Mostra Baldassarre Castiglione e Raffaello
Memoria e influenza nell’epoca contemporanea
Il nome di Raffaello resta visibile non solo nei cataloghi museali, ma anche nei manifesti delle mostre. Le opere del maestro sono presenti in importanti esposizioni su Raffaello Sanzio presso le Gallerie degli Uffizi, i Musei Vaticani, la National Gallery di Londra e il Louvre di Parigi. Nel 2020, in occasione del cinquecentesimo anniversario della morte dell’artista, si sono tenute grandi mostre a Roma e Firenze, dove sono state esposte pitture, grafiche e materiali legati alla sua bottega e alle sue commissioni.
La memoria di lui è facilmente rintracciabile anche sulla mappa delle città. In diverse località d’Italia esistono vie intitolate a via Raffaello Sanzio: a Milano, Roma, Pescara, Siena e in altre città. Porta il suo nome anche l’Aeroporto Raffaello Sanzio di Ancona-Falconara, che serve la regione Marche, vicina alla sua Urbino natale.

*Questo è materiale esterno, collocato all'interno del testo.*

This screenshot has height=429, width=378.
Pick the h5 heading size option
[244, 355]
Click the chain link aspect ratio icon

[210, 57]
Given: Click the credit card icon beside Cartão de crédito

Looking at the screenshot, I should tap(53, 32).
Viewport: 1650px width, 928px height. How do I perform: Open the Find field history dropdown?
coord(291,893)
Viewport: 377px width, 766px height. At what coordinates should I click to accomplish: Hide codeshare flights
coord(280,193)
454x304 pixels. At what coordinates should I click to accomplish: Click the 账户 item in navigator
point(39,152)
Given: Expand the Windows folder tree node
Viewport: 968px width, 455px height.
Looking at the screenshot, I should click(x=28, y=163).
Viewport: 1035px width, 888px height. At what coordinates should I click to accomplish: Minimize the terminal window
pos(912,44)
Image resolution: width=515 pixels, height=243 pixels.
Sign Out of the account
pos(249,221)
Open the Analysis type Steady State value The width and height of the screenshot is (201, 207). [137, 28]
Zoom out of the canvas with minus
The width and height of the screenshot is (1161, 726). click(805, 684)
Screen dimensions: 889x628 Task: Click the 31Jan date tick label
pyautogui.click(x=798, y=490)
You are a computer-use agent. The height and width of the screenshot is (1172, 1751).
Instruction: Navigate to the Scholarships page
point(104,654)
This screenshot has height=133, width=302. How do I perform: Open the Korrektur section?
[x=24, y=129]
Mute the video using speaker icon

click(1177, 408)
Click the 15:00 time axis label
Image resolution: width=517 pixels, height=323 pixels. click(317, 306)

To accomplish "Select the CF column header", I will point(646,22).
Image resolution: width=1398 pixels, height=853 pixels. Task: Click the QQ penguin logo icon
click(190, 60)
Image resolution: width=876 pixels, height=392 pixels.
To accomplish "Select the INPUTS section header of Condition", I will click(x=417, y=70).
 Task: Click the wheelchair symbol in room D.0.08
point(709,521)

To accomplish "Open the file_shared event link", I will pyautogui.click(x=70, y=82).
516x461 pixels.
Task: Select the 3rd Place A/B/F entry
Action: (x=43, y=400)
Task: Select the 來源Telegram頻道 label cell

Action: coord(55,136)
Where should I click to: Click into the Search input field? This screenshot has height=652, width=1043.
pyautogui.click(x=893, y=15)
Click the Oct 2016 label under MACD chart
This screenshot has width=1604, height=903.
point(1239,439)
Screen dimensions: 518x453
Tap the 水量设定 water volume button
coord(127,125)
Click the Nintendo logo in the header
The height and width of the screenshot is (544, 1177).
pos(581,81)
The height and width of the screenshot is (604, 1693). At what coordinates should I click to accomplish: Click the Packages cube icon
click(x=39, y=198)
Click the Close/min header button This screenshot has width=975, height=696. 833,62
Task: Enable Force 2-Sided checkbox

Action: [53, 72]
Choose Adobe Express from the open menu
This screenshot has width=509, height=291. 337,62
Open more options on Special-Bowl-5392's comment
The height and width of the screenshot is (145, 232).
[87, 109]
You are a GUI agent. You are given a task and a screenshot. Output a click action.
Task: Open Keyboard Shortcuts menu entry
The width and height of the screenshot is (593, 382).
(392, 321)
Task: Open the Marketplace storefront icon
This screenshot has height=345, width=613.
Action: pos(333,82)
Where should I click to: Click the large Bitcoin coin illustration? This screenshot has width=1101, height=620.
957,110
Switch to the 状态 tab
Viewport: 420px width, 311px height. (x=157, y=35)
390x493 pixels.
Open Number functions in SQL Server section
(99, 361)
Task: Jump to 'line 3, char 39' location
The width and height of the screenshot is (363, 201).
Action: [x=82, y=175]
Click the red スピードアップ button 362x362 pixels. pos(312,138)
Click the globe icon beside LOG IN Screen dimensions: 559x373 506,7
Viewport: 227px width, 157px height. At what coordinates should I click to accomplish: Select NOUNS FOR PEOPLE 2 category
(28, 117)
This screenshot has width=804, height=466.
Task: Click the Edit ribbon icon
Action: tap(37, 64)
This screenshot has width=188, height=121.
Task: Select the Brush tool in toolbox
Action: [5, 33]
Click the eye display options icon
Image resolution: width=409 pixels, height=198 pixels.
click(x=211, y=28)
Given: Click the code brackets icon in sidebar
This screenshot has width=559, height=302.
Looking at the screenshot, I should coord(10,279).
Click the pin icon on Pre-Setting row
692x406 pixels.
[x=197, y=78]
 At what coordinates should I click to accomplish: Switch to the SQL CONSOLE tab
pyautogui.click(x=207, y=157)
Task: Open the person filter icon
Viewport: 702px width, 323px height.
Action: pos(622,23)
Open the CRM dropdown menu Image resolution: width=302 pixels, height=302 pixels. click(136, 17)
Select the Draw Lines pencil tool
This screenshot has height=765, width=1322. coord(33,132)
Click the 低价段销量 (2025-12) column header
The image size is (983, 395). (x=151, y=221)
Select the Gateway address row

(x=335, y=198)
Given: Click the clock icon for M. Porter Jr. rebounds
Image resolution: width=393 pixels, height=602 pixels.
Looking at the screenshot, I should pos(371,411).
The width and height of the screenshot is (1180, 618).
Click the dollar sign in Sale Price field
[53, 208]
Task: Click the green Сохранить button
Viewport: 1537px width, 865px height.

Societas Raffaello Sanzio — compagnia teatrale d'avanguardia nella città di Cesena
Un ambito particolare del suo lascito è rappresentato dalla Societas Raffaello Sanzio, una compagnia teatrale d’avanguardia fondata a Cesena. Gli autori hanno scelto consapevolmente il nome dell’artista come punto di partenza per le loro sperimentazioni visive e sceniche.
Così, il nome di Raffaello continua a vivere in contesti molto diversi: dai manifesti delle mostre ai nomi di strade e progetti teatrali. Lo si invoca quando si vuole sottolineare un legame con la scuola classica e con l’attenzione alla composizione, alla forma e al trattamento dello spazio.